Ducks contaminated with mercury pollution to develop bird flu

July 22, 2023

Ducks exposed to mercury pollution are much more likely to contract bird flu, according to a study published Wednesday. This finding shows a different way in which man-made changes in the natural environment increase the risk of virus spread.

Outbreak of avian influenza

Bird flu rarely infects people, but repeated outbreaks in the US, the UK and other countries have resulted in millions of chickens being slaughtered this year.
It is believed that ducks and other wild waterfowl are the super-spreaders of the virus, also because they move over such long distances, possibly infecting other birds along the way.

Watch the ducks

Nearly 750 wild ducks of 11 different species were finished for the recent study in the Bay of San Francisco, California, along a migration route from Alaska to Patagonia.

The ducks were then tested to see if they had been exposed to mercury and if they had bird flu or antibodies to the virus in their system.
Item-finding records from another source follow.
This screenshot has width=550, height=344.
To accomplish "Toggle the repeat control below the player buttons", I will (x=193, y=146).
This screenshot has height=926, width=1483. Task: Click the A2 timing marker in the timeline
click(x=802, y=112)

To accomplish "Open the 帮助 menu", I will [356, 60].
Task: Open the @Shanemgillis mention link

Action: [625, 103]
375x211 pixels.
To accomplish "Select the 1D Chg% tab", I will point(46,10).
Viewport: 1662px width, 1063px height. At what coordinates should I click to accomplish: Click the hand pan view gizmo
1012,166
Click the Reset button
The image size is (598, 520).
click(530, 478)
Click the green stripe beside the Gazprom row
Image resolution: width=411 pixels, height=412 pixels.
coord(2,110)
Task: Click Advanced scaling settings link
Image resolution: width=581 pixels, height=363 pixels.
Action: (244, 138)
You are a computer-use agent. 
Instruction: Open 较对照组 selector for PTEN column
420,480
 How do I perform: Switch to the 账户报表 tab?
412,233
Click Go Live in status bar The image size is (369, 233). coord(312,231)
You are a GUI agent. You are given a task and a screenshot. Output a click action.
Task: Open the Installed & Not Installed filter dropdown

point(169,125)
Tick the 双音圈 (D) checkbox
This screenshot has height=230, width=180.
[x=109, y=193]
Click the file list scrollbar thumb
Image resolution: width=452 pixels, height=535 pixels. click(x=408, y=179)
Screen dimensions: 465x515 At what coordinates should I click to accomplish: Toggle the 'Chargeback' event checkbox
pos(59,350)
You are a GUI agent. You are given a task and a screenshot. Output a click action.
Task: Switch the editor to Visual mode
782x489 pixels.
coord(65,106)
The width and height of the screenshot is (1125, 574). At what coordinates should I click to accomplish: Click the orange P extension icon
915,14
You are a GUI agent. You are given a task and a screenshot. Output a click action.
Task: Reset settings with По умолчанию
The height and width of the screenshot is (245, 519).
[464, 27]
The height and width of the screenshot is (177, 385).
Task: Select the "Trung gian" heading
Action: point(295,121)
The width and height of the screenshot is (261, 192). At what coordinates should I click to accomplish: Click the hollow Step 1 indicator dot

The results, published in the journal proceedings of the Royal Society B, showed that ducks exposed to mercury contamination had a 3.5 times higher probability of contracting bird flu in the previous year.

Claire Teitelbaum, a quantitative ecologist at the USGS Eastern Ecological Science Center and lead author of the study, said that mercury toxicity “can weaken the immune system and make infection with anything-including flu- more likely.”

In addition, she told AFP, the San Francisco Bay is “an important hotspot for mercury pollution in North America… mainly from the previous gold mining, when mercury was used in this process.”

Particularly infectious strain

However, the highly virulent bird flu virus H5N1, which is found in several regions of the world, has not been detected in ducks.

With many wild birds nesting in the north, Teitelbaum said outbreaks of bird flu in the U.S. had declined over the summer.

But she warned: “We’ll probably see a lot more action when they come back down.”

The epidemic comes as scientists are sounding the alarm that viruses are spreading from animals to humans due to climate change, deforestation, livestock breeding and other man-made causes.

There are “so many ways in which people have historically influenced and continue to change the natural world,” says Teitelbaum.

“Just another link that we need to add to our broader understanding of what is going on in the world,” she added, referring to the impact of pollution and contamination on the risk of issue spread.

Extremely Useful Study

The work was praised as “extraordinary” by Daniel Becker, a biologist from the University of Oklahoma, who was not involved in it.

Especially for viruses that could infect humans, such as bird flu, he added: “there are surprisingly few studies on pollutant concentrations in animals and their relationship with infectious issues.”